Citigroup's Q3 2013 Results at a Glance

Citigroup's net income for the third quarter came in at $3.2 billion which is an increase of $468 million over its net income reported for the corresponding period in 2012. The holding bank reported $17.9 billion revenues which translate to 30% increase over the figure reported a year ago. However, the revenues reported fell short of the $18.7 billion estimates for the quarter. Also, revenues for the holding bank fell 13% compared to the figure posted in the second quarter results. The decrease was largely linked to a fall in the revenues of Citicorp due to a decline in the trading and investment concerns of the company.

Citigroup's earnings per share (EPS) for the quarter came in at $1.00 which is an increase of 15 cents when compared the Q32012 EPS. When adjusted for tax benefit and CVA/DVA (credit valuation adjustment/debt valuation adjustment), which is the derivative asset valuation on the basis of risk, earnings per share rose to $1.02 which is still below the analysts' estimate of $1.04 per share.

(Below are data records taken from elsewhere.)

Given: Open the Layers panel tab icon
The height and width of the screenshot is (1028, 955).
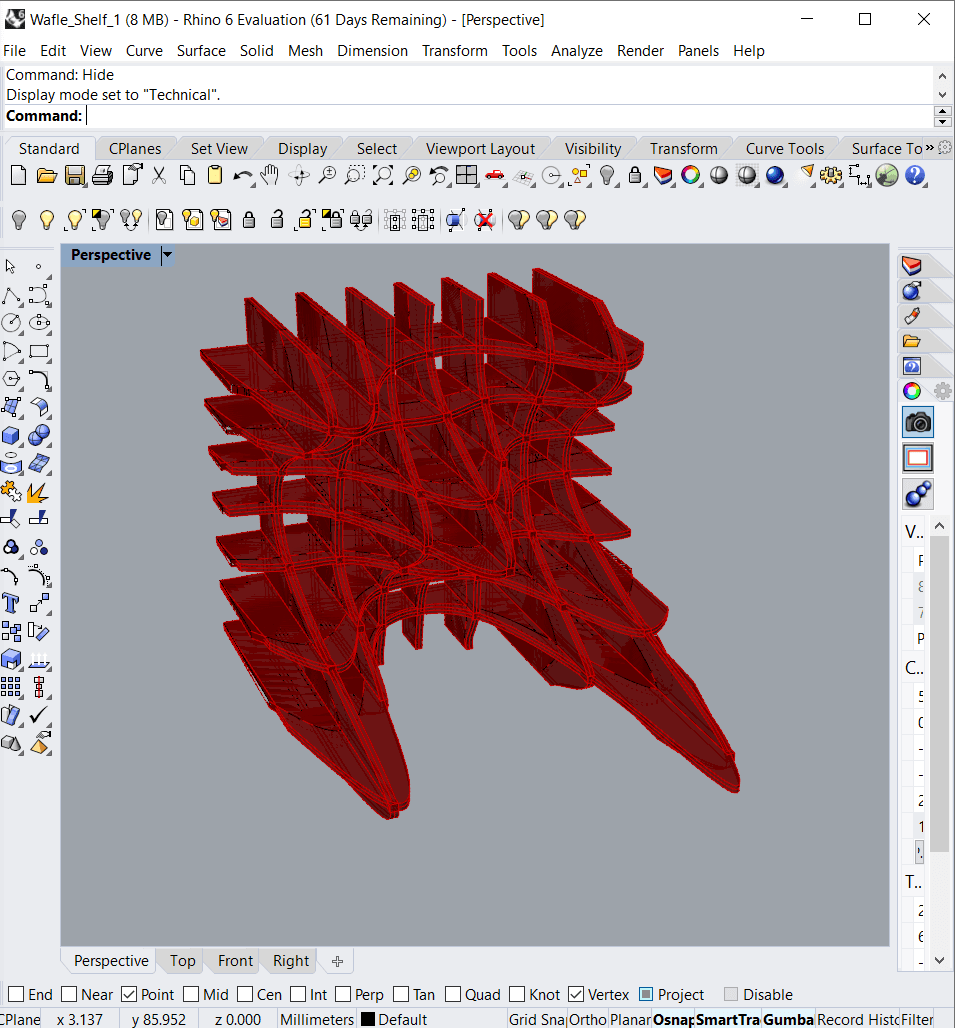Looking at the screenshot, I should [x=911, y=265].
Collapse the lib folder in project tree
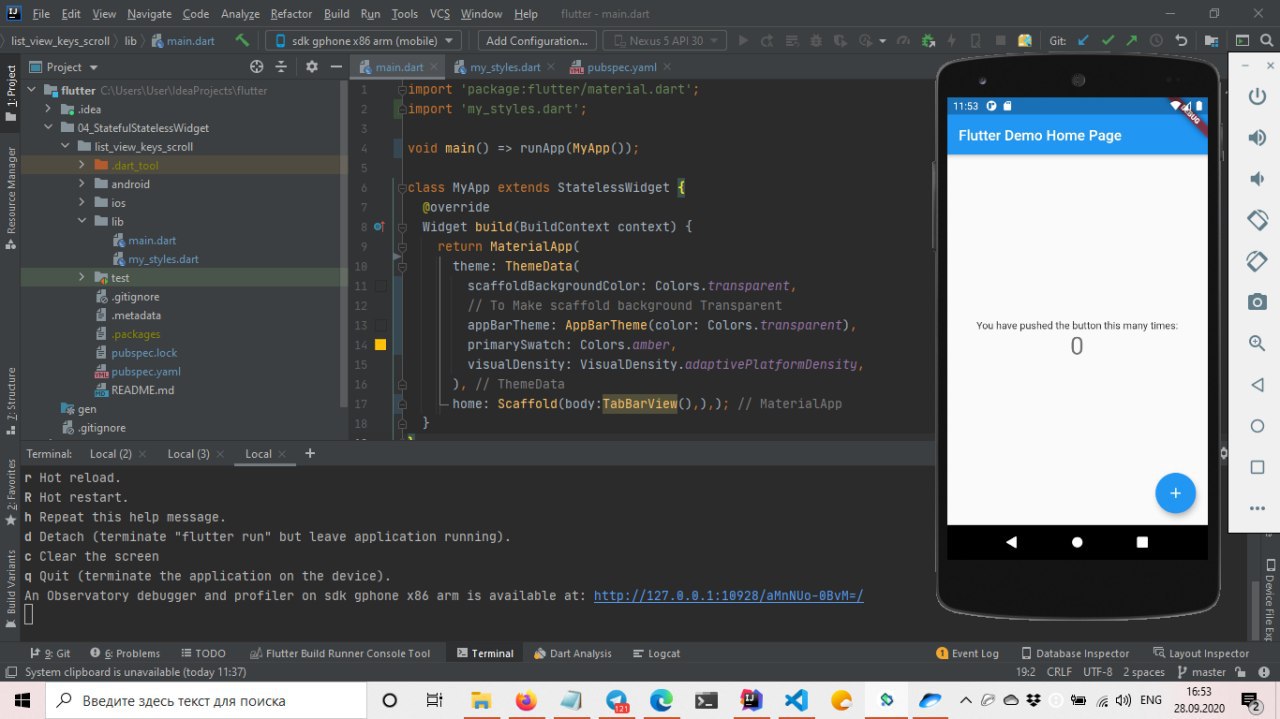Viewport: 1280px width, 719px height. (x=82, y=221)
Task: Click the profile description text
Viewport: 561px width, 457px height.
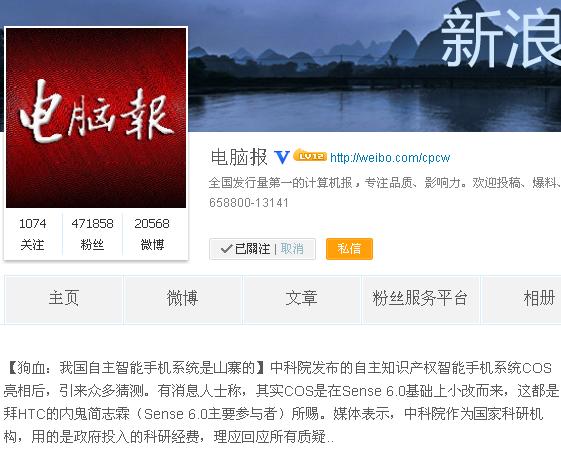Action: (385, 193)
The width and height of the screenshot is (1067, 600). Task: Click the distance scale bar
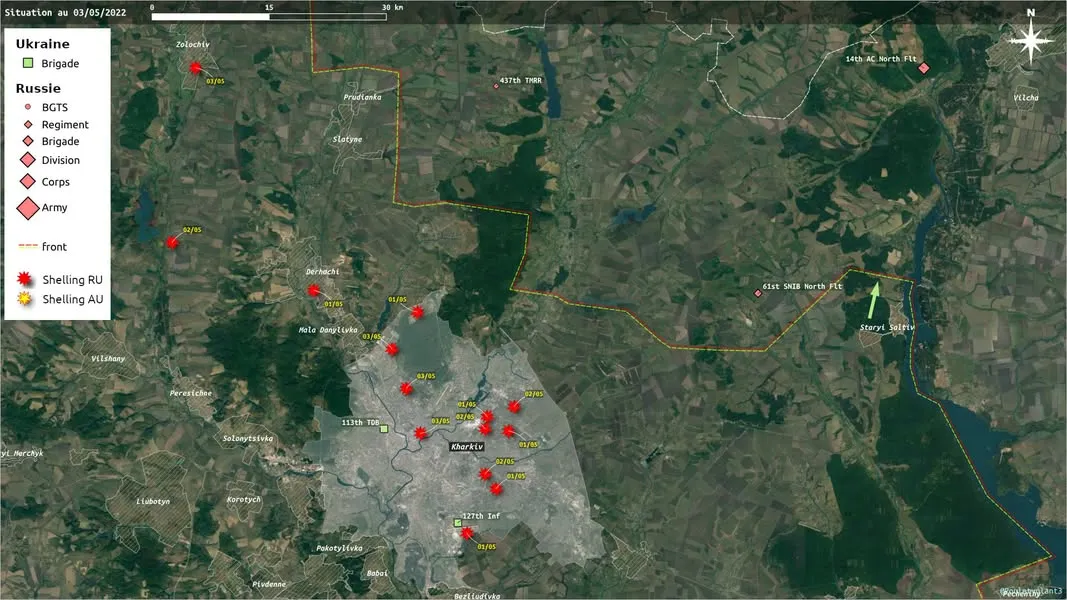pyautogui.click(x=269, y=16)
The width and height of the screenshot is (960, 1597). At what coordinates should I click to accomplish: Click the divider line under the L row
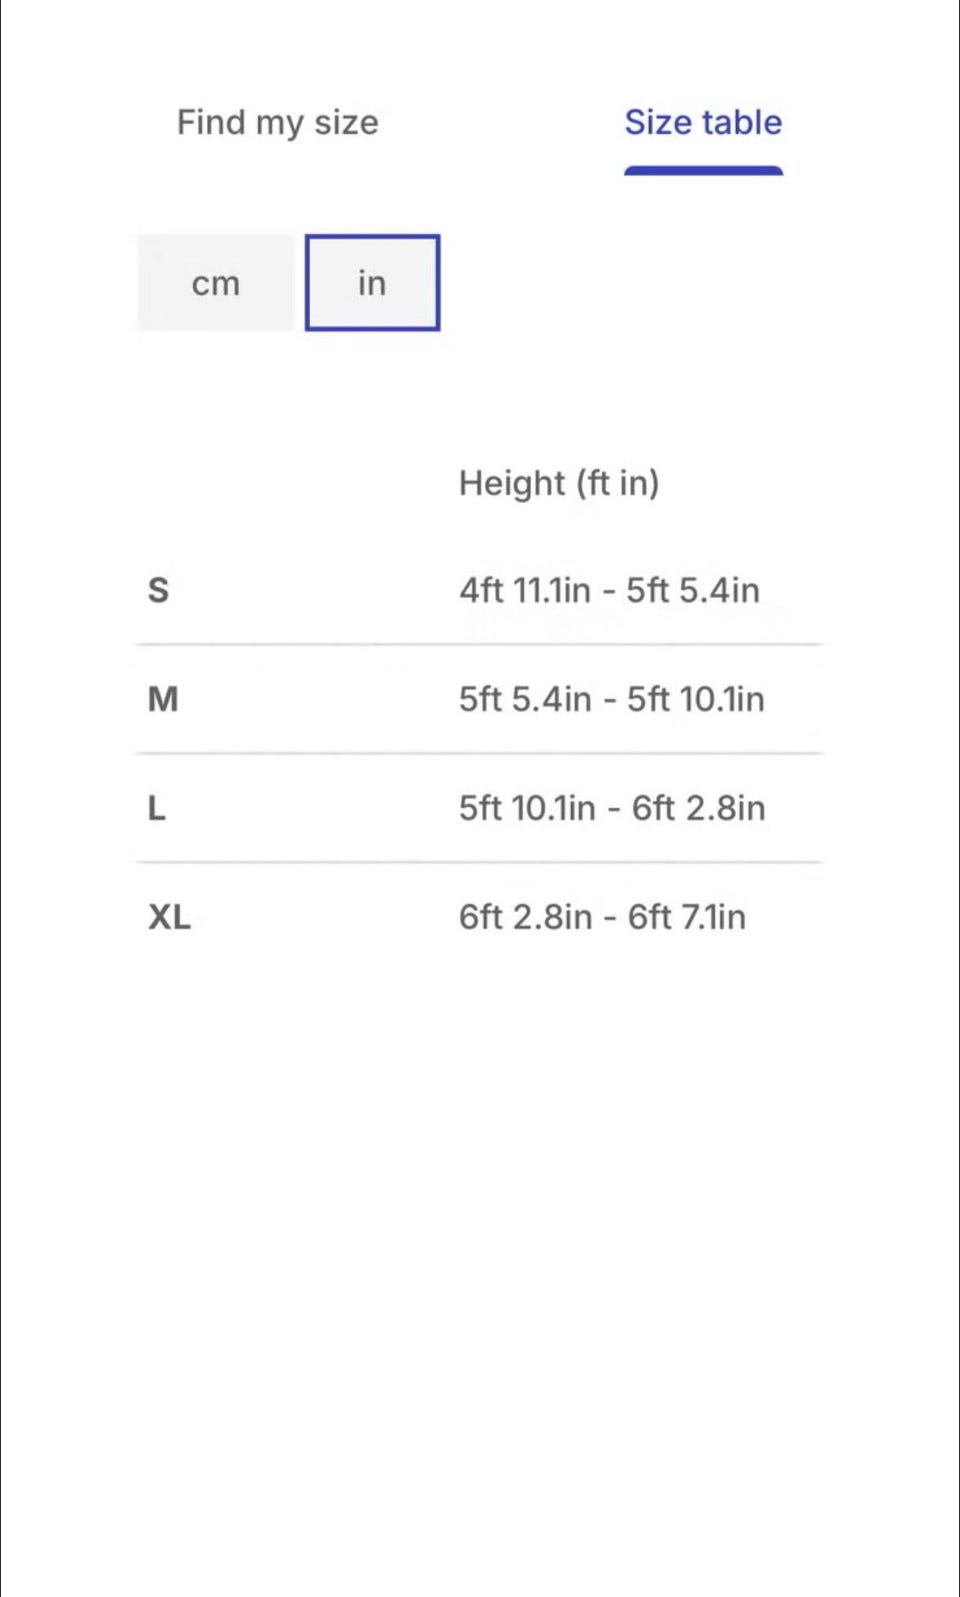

However, one positive thing about this Q3 results is the decline in the company's operating costs. Operating expenses fell by 4% which is an equivalent of $11.7 billion year over year.

Despite the missed results, Michael Corbat, Citi's CEO, gleefully said; "We performed relatively well in this challenging, uneven macro environment…. While many of the factors which influence our revenues are not within our full control, we certainly can control our costs, and I am pleased with our expense discipline and improved efficiency year-to-date." But such statements won't appease investors as the stock of the company fell by 1.2% in the pre-market trading session.

Citigroup's Evaluation and Prospects

Citigroup has come a long way having survived the financial turbulence that made it take the $45 billion bailout funds in 2008 which has since been paid back. Though this disappointing Q3 result is capable of puncturing the confidence of investors in the holding bank further yet there are some strong points value investors should look at in Citigroup. Firstly, Citigroup has been restructuring its business by trimming costs, selling off some assets that are not core to its business and downsizing the workforce in the last few years. Secondly, the holding bank's capital position has improved tremendously since 2008 and the bank has received stress test clearance. Therefore, I believe that once the company continues to improve its balance sheet and its capital adequacy ratios, the negatives should be countered leading to more robust results in subsequent quarters. Thirdly, the credit quality of the holding bank continues to improve every quarter including this quarter when the total non-accrual assets declined to $9.8 billion this quarter. That represent 23% year over year. Also, the holding bank's allowance for loan losses declined from $25.9 billion the previous quarter to $20.6 billion this quarter and the company is now highly capitalized to the tune of about $2 trillion. All these positive considerations made analysts to continue to place a buy recommendation on Citigroup.

However, there is a caveat for investors who might be looking at buying Citigroup now but do not have a healthy risk appetite. Such investors may wait until the market has absorbed all the effects of the missed expectations on the Q3 results before making any purchases of Citigroup shares. In addition, Fed's recent decision to regulate the nation's banking sector further may yield new banking regulations that might put more pressure on fees and loan growth of the holding bank.